GIVEN RECORDS ▸
______________________________

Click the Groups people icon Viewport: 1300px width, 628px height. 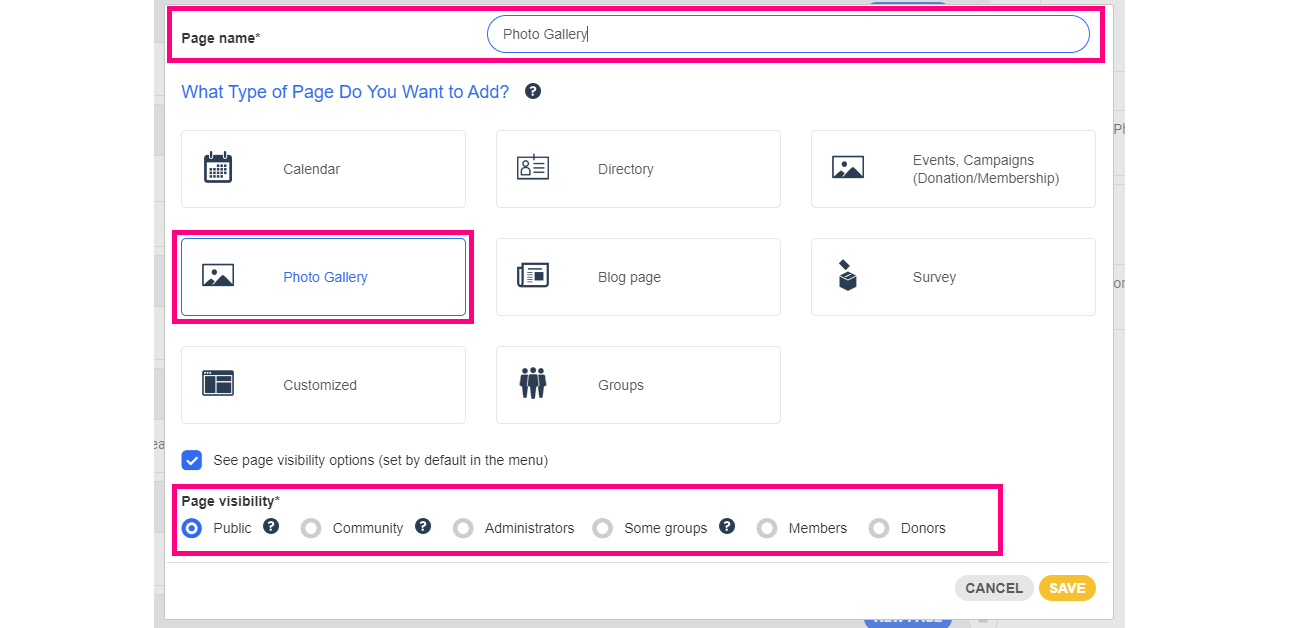tap(533, 383)
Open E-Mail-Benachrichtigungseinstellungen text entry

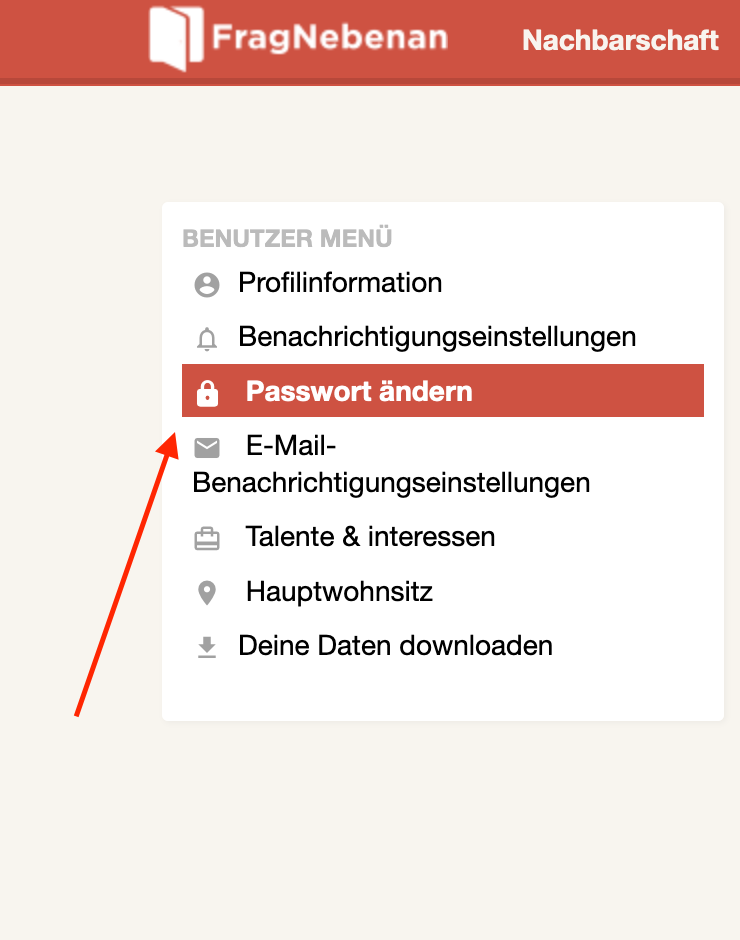pos(391,483)
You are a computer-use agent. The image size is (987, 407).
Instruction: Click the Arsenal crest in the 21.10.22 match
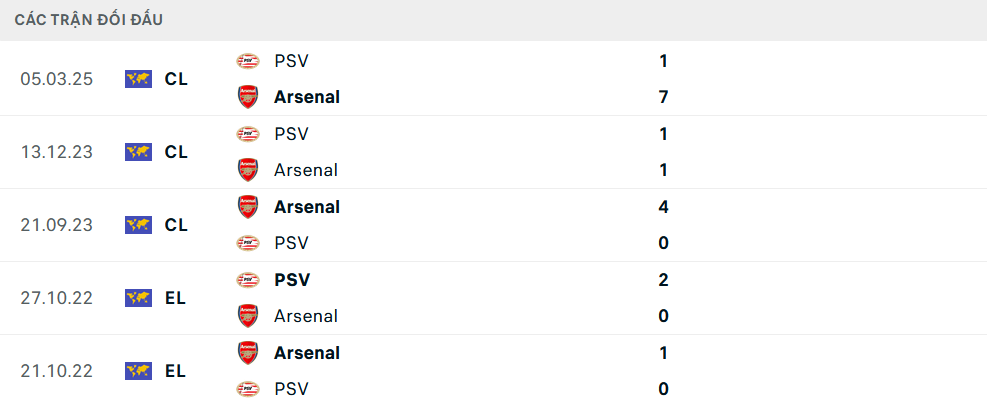click(x=247, y=353)
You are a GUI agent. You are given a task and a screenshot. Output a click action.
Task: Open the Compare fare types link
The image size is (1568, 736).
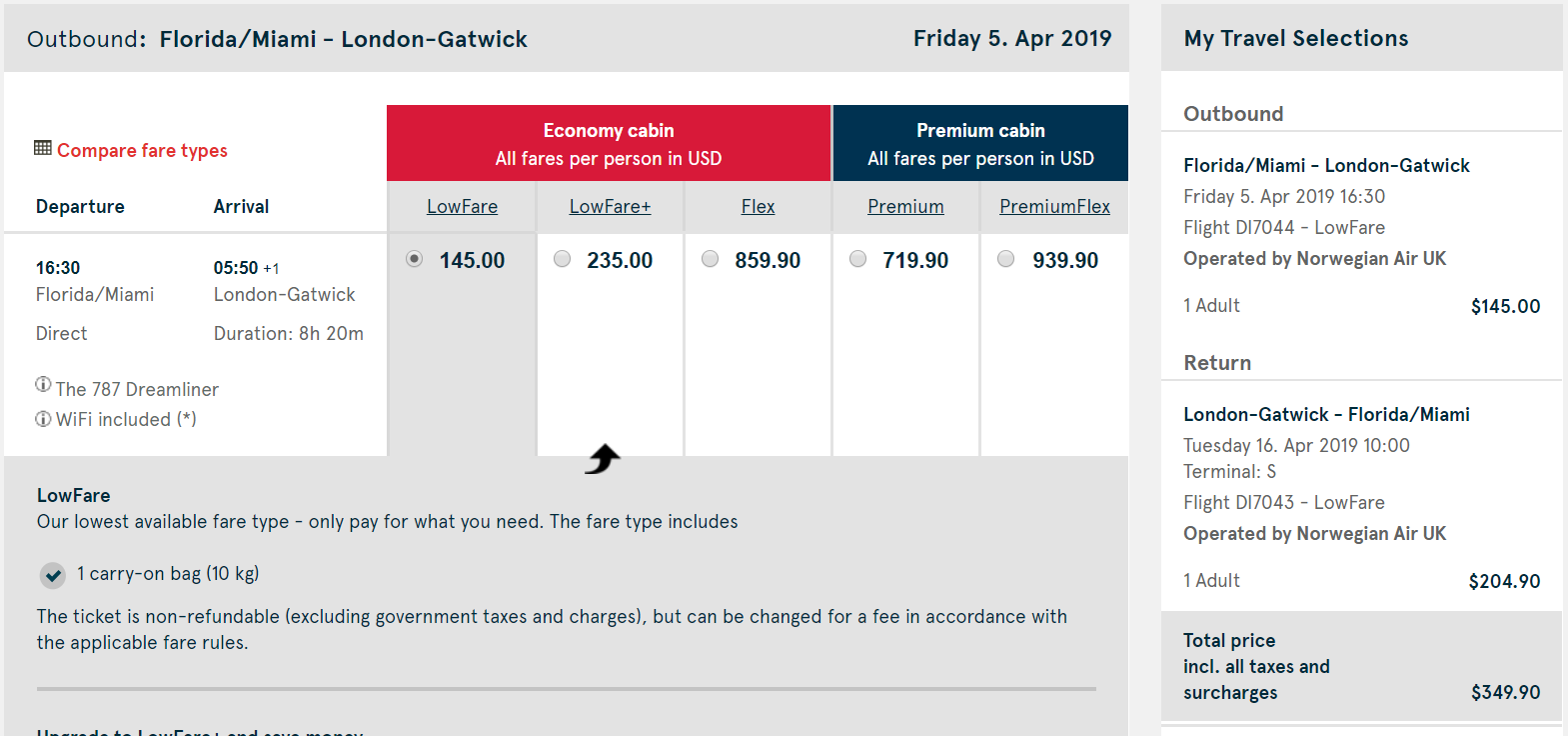tap(142, 151)
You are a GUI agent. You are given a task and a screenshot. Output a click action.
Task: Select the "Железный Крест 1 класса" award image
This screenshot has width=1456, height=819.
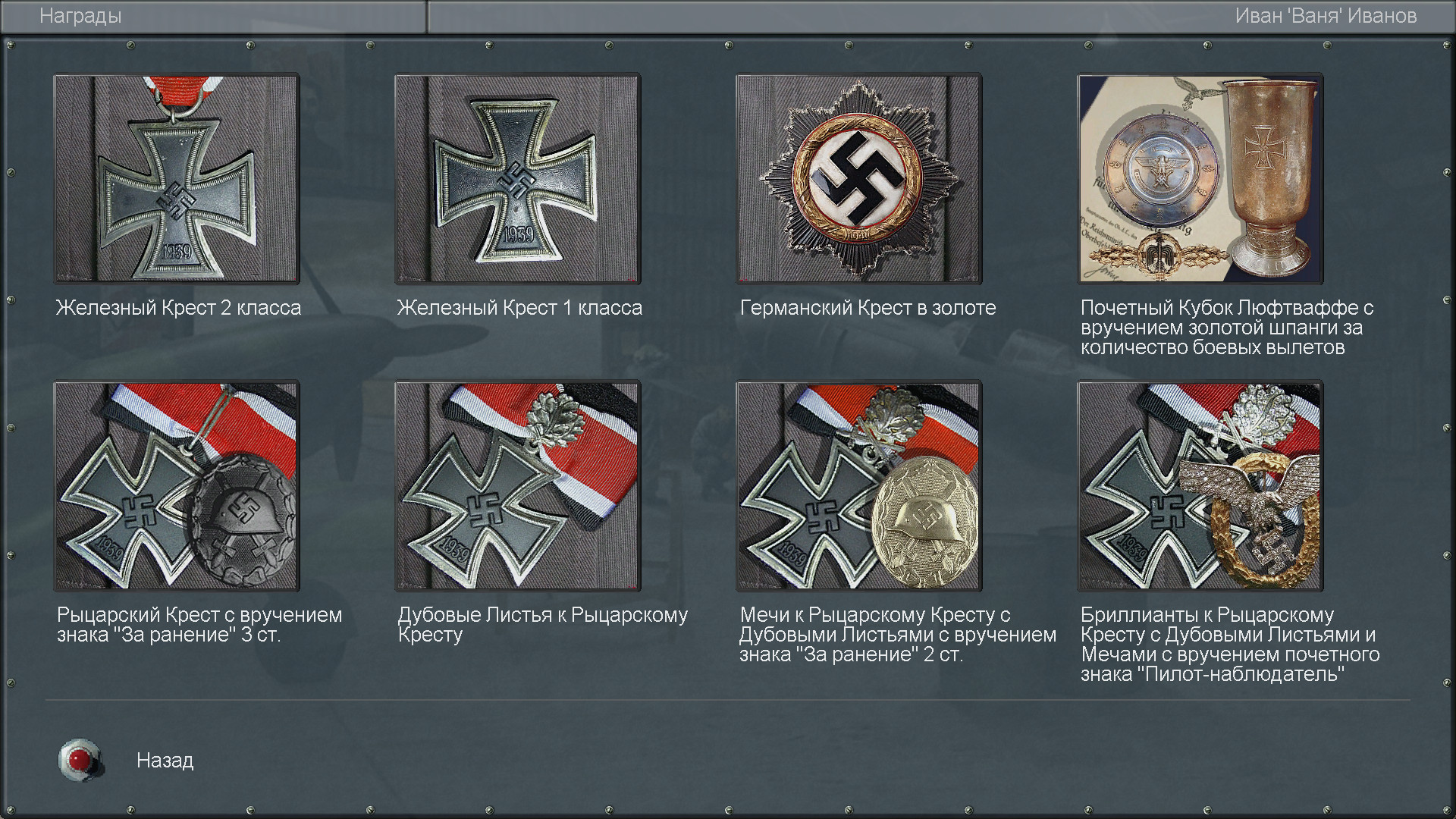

______________________________

YOUR OBJECTIVE ▸
Your answer must be the lines above from the one holding "You are a computer-use" up to and including the one holding "Task: Select the", exact and with no pictures.

COMPLETED TASK ▸
You are a computer-use agent. The image size is (987, 407).
Instruction: Click the Arsenal crest in the 21.10.22 match
click(x=247, y=353)
You are a GUI agent. You are given a task and a screenshot. Output a click action.
Task: Open the Compare fare types link
The image size is (1568, 736).
tap(142, 151)
You are a GUI agent. You are given a task and a screenshot. Output a click action.
Task: Select the "Железный Крест 1 класса" award image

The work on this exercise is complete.